◆ DATASET ENTRIES:
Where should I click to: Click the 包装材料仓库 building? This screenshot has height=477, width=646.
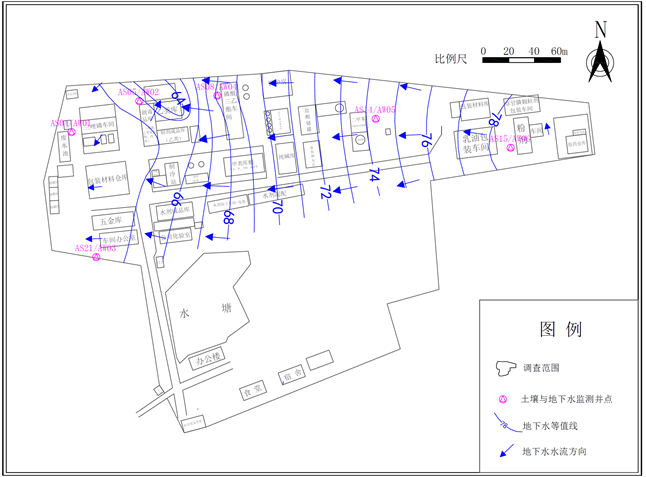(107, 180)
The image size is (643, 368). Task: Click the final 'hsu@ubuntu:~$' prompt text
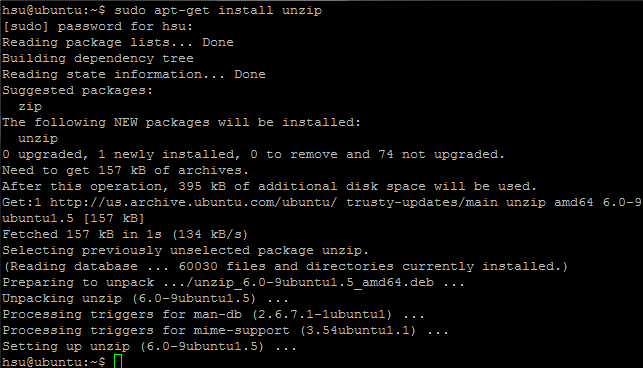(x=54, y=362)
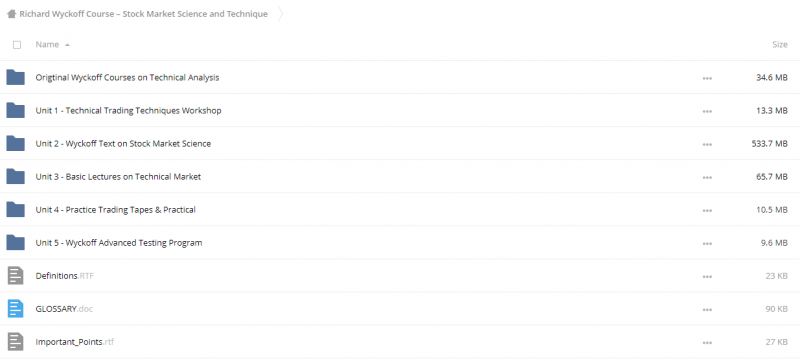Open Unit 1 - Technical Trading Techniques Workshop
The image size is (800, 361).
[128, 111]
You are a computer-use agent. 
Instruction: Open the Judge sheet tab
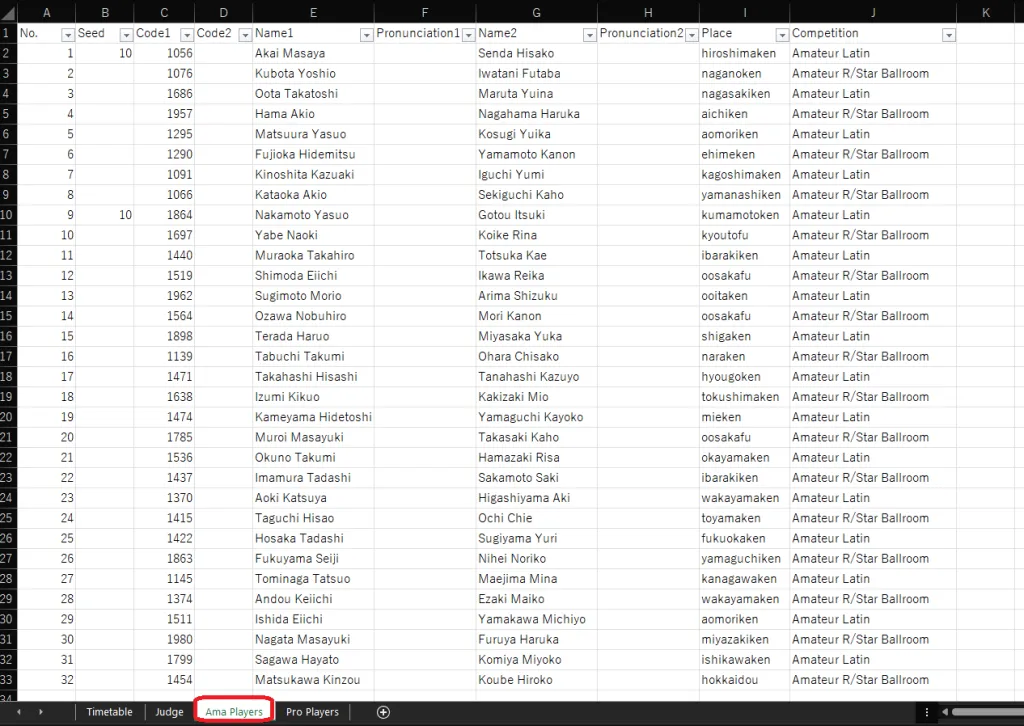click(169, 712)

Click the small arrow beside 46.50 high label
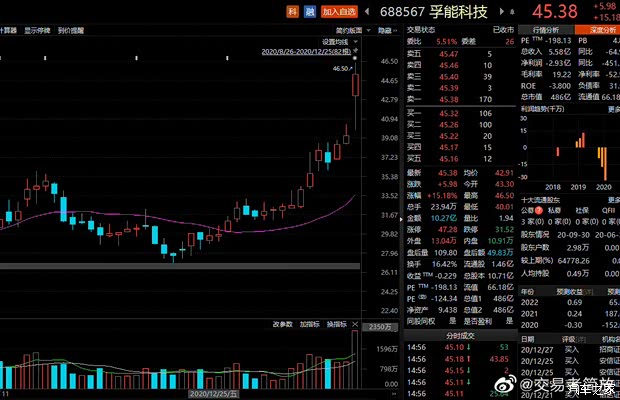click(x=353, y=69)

◆ WORK REQUEST:
Set down every entry above exactly as written, but skip the pictures.

◆ RESULT FOR THIS TASK:
Where should I click to: Click the 包装材料仓库 building? This screenshot has height=477, width=646.
(107, 180)
The image size is (643, 368). Task: Click the final 'hsu@ubuntu:~$' prompt text
(x=54, y=362)
Open Unit 1 - Technical Trading Techniques Workshop
The image size is (800, 361).
[128, 111]
You are a computer-use agent. 
Instruction: Open the Judge sheet tab
click(169, 712)

Click the small arrow beside 46.50 high label
click(x=353, y=69)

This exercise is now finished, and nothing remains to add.